◆ AIM OF THE EXERCISE
Rewrite the items below, replacing "dropdown" with "menu" and changing nothing else. Leave out the pictures.

◆ GIVEN INFORMATION
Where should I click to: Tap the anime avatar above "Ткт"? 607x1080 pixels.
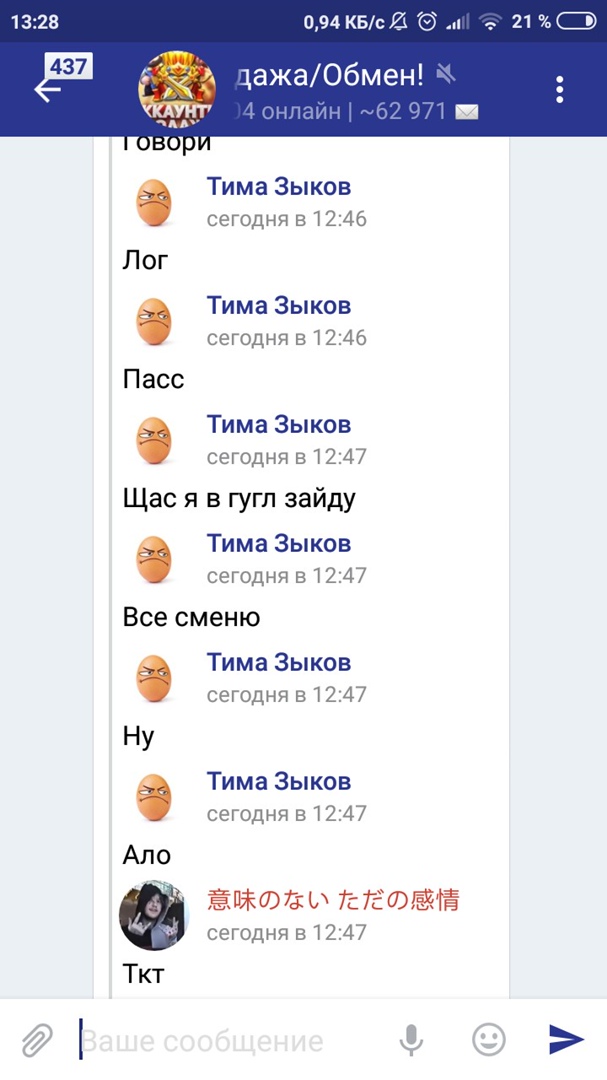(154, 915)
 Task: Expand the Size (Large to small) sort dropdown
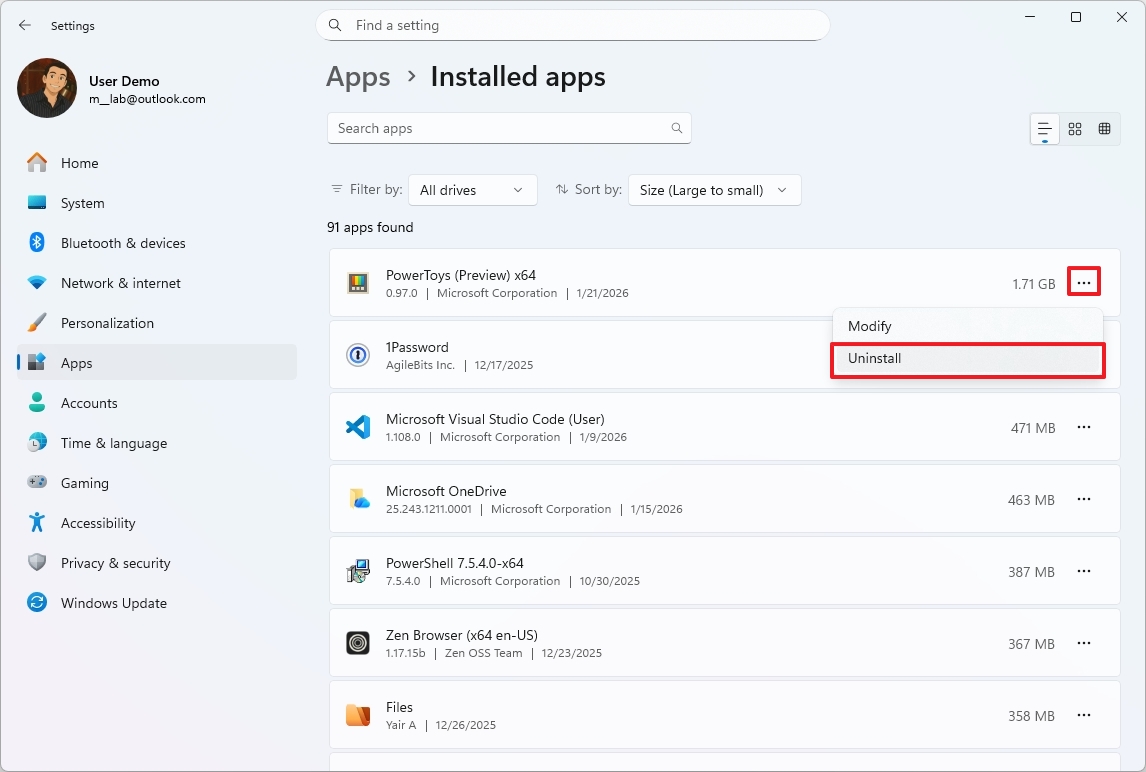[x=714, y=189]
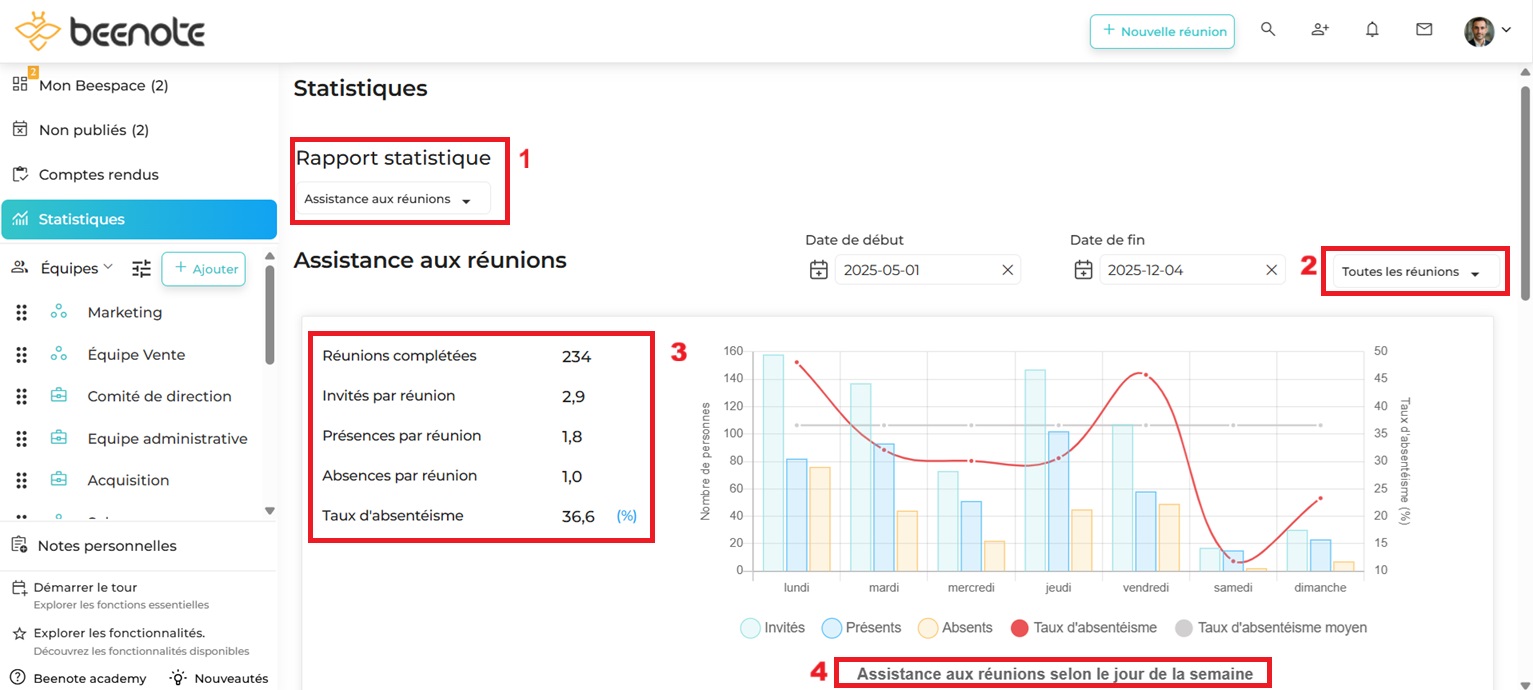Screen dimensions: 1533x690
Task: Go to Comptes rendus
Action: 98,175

◆ RESULT
Where should I click to: Tap the anime avatar above "Ткт"? 607x1080 pixels.
(154, 915)
 Task: Expand the Size (Large to small) sort menu
[x=714, y=189]
Screen dimensions: 1533x690
Task: Go to Comptes rendus
Action: 98,175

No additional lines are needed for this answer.